GENEALOGY-DNA-L ArchivesArchiver > GENEALOGY-DNA > 2006-11 > 1163347171
From: Adrian Williams <>
Subject: Re: [DNA] Conference [recLOH]
Date: Sun, 12 Nov 2006 09:59:31 -0600
I have been able to talk with Bennett a few times this week and he
helped clear the air (and my head). Hopefully this will clarify the
information and measuring genetic distance on the palindromic markers.
Yes, measuring the recLOH is with each palindromic arm. For example,
DYS385 is on P4 while DYS459, DYS464 and CDY (DYS724) are on P1 and
YCAii is on P5. From the information from the conference that ALL
lettered markers are affected (i.e. suffixed with a letter a, b, c, etc).
And you are also correct that the recLOH is very specific...in other
words, according to Bennett, the numbers will be identical in a recLOH
event. For example, on 385 a person with 11 11 and another with 11 14.
A recLOH has most likely occurred here with the 11 14 being the
ancestral value and the 11 11 being the newly recombined value, the
genetic distance being 1. And, when I asked about a non-identical move,
for example two CDY values: 37 38 and 37 39, these do not constitute an
recLOH event and is simply a mutation.
Additionally, both Bennett and Thomas indicate that all mismatches on
a given palindromic arm that are caused by a recLOH are counted as one.
So, this is my understanding of the way we count the mismatches on
Given these results (from Thomas' presentation at the conference) of
markers that all occur on the same palindromic arm:
DYS459 DYS724 (CDY) DYS464 Genetic Distance
9-10 37-38 14-14-16-18 MODAL
9-10 37-38 14-15-16-18 1
9-10 37-38 14-14-16-18 0
9-10 37-39 14-14-16-18 1
9-10 37-38 14-14-16-18 0
10-10 38-38 14-14-18-18 1
9-10 37-38 14-16-18-18 1
In this example, Thomas has clearly indicated that a multi-marker recLOH on that same palindromic arm constitutes a 1-step mutation. So, instead of the last results set being 3 steps from the modal, it is only 1, the mindset being that the repair event occurred along all portions of that particular palindromic arm.
And you can very well have an event on one arm and not the others, which makes our mismatch determinations even more fun!
Now, using the same set and adding the other palindromic markers, you can see, each arm is counted independently.

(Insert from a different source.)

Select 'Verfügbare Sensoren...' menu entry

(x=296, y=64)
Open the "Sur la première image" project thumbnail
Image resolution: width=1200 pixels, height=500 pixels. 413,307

DYS459 DYS724 (CDY) DYS464 DYS385 DYSYCA Genetic Distance
9-10 37-38 14-14-16-18 11-14 19-23 MODAL
9-10 37-38 14-15-16-18 11-14 19-19 2
9-10 37-38 14-14-16-18 11-11 19-19 2
9-10 37-39 14-14-16-18 11-14 19-23 1
9-10 37-38 14-14-16-18 11-11 19-23 1
10-10 38-38 14-14-18-18 11-11 19-19 3
9-10 37-38 14-16-18-18 11-11 19-19 3
I hope this clears my earlier confusion. There is some additional information about DYS464 and how it can exist on two different arms, but that is another discussion for another day. If someone can help clarify and/or correct this, I know I for one will be grateful as I was still in the "oh crap!" mindset when some of this was being explained during Thomas' presentation.
Williams DNA Project Administrator
> In a message dated 11/7/2006 7:53:42 AM Pacific Standard Time,
>> It used to be that each marker set was examined separately when
>> determining mismatched markers. For example, if two kits had a marker
>> mismatch at 385, 464 and CDY, then this would be 3 steps....well, now
>> because of the discovery of recLOH, this is only 1 step...it doesn't
>> matter how many of the palindromic markers are mismatched. Any number of
>> mismatches on them results in a total of 1 step.
> That's much broader than the way recLOH has been described previously on this
> list, and I find it puzzling. In the first place, DYS385 is on a different
> palindrome (#4) than DYS464 and CDY (#1). In the second place, only certain
> changes qualified to be examples of recLOH, e.g.
> DYS385a/b = 11-14 as the ancestral haplotype (two different alleles,
> DYS385a/b = 14-14 or 11-11 as the haplotype in one branch (identical alleles,
> I can readily accept the above example as recLOH. It sounds like now you're
> saying that the whole set below would count as 1 step, but maybe I
> DYS385a/b 11-14 and 11-15
> DYS464a/b/c/d 15-15-17-17 and 15-16-17-17
> CDYa/b 37-38 and 37-39
> Could you give us some concrete examples of counting genetic distance? And
> what about DYS459a/b (palindrome #1) and YCAII a/b (which is on palindrome #5)?